*** Exercise materials ***

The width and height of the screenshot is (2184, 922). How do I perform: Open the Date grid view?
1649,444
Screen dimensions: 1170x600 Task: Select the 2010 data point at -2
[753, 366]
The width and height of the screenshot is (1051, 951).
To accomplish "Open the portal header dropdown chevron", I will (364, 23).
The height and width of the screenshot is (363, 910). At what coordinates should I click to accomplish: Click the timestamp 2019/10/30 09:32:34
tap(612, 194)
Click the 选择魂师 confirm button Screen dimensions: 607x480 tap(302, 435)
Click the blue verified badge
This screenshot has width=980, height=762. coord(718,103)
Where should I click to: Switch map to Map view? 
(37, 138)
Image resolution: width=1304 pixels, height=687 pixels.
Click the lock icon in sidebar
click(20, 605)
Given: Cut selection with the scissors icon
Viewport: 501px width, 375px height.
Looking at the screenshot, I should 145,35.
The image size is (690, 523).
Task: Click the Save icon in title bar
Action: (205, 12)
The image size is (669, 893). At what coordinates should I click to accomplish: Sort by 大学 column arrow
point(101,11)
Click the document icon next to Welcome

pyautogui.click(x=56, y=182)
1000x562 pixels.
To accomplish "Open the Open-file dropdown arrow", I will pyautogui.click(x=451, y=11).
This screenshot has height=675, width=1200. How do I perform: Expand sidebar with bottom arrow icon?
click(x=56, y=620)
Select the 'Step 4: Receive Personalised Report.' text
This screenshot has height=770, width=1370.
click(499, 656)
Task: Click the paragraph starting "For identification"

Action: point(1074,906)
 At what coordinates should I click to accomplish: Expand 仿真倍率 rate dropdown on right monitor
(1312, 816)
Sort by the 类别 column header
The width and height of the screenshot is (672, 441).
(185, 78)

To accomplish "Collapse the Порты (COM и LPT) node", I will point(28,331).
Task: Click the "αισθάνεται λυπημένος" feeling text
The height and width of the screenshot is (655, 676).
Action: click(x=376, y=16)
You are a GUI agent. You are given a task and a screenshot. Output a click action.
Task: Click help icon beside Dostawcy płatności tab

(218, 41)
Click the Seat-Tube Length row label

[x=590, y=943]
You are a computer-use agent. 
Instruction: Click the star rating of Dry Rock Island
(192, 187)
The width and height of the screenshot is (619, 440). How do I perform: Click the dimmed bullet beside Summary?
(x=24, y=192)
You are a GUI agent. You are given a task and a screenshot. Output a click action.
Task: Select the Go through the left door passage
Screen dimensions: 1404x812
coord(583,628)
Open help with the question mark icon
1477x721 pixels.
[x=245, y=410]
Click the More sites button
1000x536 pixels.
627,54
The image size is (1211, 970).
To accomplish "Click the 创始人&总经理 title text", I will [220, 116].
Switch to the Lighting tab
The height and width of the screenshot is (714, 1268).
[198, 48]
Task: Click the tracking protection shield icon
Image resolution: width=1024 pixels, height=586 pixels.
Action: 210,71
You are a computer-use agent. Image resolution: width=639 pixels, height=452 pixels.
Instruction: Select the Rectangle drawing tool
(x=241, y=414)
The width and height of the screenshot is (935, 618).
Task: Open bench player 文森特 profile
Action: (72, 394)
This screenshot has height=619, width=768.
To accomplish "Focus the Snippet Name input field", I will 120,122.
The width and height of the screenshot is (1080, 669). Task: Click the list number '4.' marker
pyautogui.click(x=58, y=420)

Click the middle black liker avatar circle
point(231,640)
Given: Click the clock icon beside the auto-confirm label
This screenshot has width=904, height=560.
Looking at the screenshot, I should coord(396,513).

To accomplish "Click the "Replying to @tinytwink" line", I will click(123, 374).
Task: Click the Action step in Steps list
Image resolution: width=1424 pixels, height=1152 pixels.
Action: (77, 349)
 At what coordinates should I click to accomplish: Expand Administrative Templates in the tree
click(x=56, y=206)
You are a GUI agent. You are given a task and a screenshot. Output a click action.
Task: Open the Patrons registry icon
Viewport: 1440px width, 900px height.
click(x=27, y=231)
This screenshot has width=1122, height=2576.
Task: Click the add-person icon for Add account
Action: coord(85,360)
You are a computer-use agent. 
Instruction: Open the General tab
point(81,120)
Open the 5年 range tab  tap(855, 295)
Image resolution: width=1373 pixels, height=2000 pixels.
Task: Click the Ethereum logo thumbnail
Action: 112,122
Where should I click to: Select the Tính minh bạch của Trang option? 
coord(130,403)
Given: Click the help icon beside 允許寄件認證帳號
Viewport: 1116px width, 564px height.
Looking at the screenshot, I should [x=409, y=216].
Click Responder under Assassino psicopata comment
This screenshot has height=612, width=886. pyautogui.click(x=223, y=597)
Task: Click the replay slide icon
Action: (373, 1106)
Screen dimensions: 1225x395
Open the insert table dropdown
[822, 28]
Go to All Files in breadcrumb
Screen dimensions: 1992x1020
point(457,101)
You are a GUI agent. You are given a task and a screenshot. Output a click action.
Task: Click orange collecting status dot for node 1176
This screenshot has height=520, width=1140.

*** End of Exercise materials ***

Set down, unchanged, the line that contains "Viewport: 1116px width, 564px height." together with every later line in the records, through the last one.

Viewport: 1116px width, 564px height.
Looking at the screenshot, I should [x=409, y=216].
Click Responder under Assassino psicopata comment
This screenshot has height=612, width=886. pyautogui.click(x=223, y=597)
Task: Click the replay slide icon
Action: (373, 1106)
Screen dimensions: 1225x395
Open the insert table dropdown
[822, 28]
Go to All Files in breadcrumb
Screen dimensions: 1992x1020
point(457,101)
You are a GUI agent. You are given a task and a screenshot. Output a click action.
Task: Click orange collecting status dot for node 1176
This screenshot has height=520, width=1140.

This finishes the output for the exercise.